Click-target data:
▬▬▬

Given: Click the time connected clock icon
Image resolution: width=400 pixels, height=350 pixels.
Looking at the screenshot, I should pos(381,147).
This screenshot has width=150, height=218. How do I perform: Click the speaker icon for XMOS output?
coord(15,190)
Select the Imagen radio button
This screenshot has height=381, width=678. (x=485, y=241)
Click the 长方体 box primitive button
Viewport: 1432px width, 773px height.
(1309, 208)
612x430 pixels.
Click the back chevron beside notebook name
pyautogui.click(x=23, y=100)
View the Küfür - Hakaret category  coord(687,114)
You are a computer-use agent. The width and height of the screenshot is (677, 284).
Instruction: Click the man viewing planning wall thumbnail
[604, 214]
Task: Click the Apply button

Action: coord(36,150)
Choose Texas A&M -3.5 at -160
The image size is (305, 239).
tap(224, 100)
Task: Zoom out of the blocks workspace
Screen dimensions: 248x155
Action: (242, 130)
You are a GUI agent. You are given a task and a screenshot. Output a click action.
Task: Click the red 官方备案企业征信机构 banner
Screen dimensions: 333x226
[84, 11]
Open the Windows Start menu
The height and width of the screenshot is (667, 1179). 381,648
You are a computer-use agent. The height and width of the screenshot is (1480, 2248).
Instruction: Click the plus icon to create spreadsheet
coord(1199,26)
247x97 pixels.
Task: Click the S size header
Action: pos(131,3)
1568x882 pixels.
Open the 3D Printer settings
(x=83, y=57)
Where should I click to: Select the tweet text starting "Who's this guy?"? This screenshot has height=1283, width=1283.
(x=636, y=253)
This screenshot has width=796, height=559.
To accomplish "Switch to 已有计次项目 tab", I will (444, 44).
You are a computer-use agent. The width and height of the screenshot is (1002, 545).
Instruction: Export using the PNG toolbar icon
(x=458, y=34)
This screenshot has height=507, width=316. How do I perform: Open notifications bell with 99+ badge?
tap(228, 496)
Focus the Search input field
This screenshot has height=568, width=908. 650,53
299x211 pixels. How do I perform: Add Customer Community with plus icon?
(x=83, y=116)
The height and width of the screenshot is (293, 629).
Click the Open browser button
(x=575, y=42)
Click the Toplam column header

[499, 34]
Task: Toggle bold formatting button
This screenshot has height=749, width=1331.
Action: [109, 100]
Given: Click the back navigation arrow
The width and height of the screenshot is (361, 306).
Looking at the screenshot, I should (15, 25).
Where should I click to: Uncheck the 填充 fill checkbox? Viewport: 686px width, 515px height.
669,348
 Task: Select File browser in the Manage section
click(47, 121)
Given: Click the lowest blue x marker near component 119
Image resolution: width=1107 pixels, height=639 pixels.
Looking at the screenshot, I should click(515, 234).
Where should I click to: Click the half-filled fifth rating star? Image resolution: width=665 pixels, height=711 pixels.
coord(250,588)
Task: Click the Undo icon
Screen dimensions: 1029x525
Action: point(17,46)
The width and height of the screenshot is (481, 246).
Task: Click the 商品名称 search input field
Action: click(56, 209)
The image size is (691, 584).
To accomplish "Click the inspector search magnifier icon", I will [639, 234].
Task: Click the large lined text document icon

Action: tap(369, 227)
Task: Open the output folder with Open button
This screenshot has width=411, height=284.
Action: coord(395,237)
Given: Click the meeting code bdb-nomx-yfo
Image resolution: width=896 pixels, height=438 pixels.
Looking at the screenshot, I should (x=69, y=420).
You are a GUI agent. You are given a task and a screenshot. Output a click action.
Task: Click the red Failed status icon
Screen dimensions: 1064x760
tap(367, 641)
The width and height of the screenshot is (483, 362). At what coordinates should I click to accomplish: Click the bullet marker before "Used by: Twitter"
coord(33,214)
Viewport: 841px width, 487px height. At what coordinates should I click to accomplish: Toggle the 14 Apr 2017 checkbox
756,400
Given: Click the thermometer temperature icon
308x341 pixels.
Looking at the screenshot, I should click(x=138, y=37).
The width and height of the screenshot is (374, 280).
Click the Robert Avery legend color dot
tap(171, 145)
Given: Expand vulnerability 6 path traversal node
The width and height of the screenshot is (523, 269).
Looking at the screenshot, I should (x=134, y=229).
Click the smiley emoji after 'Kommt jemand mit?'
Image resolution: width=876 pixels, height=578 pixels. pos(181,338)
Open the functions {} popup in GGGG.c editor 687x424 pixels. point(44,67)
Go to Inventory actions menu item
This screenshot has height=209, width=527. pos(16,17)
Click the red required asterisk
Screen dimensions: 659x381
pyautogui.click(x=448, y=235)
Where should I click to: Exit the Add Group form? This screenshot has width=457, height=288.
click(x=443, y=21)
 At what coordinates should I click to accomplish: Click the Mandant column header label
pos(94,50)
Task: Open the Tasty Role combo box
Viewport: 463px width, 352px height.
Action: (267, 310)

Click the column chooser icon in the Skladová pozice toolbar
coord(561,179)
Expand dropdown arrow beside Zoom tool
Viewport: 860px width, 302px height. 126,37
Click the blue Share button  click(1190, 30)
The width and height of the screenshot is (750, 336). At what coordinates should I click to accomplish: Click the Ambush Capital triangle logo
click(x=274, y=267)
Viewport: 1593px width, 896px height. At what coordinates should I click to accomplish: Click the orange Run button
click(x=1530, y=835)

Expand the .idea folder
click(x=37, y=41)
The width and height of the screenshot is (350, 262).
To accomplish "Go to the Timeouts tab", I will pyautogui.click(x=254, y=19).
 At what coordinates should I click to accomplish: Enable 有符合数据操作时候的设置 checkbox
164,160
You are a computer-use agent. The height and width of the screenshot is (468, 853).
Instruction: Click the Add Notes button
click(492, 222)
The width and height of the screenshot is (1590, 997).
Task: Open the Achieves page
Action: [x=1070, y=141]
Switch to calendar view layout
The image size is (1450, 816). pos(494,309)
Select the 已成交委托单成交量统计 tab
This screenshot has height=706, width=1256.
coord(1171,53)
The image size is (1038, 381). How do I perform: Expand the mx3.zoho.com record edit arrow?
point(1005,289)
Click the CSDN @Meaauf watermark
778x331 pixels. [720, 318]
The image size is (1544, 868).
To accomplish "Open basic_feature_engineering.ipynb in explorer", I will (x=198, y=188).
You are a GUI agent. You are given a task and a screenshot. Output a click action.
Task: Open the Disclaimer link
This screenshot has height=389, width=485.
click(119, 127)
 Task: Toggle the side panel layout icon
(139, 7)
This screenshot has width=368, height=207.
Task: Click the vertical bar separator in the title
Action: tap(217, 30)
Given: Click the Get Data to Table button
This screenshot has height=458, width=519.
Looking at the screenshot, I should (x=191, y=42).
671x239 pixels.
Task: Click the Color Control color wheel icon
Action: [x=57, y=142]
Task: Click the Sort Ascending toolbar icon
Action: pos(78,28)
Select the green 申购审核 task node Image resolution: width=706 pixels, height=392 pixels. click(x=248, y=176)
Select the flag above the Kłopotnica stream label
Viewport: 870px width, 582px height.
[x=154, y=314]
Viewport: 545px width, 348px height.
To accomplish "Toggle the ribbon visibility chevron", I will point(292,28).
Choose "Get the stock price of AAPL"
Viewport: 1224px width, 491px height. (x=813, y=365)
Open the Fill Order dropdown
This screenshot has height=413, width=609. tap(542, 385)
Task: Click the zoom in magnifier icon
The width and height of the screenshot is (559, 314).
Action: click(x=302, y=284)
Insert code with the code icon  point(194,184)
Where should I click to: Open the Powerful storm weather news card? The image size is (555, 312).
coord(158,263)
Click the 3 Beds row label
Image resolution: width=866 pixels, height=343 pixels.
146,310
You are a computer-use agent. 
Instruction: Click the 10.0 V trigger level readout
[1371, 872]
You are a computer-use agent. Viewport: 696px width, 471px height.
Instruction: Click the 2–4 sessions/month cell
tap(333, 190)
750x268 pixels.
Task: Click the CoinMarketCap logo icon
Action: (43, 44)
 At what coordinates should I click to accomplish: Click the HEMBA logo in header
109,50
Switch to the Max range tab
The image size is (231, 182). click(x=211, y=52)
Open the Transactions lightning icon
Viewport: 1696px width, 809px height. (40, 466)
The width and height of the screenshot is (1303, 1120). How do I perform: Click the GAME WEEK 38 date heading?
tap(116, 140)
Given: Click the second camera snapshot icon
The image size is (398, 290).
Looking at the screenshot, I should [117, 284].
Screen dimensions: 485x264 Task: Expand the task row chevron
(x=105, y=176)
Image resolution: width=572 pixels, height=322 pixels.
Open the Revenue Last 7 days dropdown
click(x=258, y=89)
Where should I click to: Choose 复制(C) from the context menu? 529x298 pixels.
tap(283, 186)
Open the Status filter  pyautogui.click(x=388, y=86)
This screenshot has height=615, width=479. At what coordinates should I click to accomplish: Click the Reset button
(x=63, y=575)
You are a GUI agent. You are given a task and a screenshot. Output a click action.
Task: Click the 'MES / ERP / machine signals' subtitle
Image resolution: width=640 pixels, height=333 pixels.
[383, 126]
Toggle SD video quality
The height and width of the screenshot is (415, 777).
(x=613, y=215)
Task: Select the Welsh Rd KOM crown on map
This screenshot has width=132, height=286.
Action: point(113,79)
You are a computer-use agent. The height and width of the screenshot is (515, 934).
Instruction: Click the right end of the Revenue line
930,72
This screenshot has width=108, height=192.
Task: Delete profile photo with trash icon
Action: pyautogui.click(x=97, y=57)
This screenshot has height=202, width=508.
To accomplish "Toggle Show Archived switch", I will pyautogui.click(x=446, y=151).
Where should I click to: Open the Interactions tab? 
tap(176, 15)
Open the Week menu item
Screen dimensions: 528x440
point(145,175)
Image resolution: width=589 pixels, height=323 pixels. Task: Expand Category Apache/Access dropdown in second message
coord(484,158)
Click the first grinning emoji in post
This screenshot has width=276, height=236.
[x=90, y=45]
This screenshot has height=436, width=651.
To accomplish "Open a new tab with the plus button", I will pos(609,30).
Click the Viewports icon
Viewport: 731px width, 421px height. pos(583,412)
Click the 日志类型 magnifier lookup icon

▬▬▬

■ **Exercise objective**
Pick out every line of the data above that contains the string "Select". Treat uppercase and lowercase letters as distinct when matching.

■ **Problem solution**
Select the Imagen radio button
Where should I click to: Select the tweet text starting "Who's this guy?"? This screenshot has height=1283, width=1283.
 Task: Select File browser in the Manage section
Select the 已成交委托单成交量统计 tab
Select the green 申购审核 task node Image resolution: width=706 pixels, height=392 pixels. click(x=248, y=176)
Select the flag above the Kłopotnica stream label
Task: Select the Welsh Rd KOM crown on map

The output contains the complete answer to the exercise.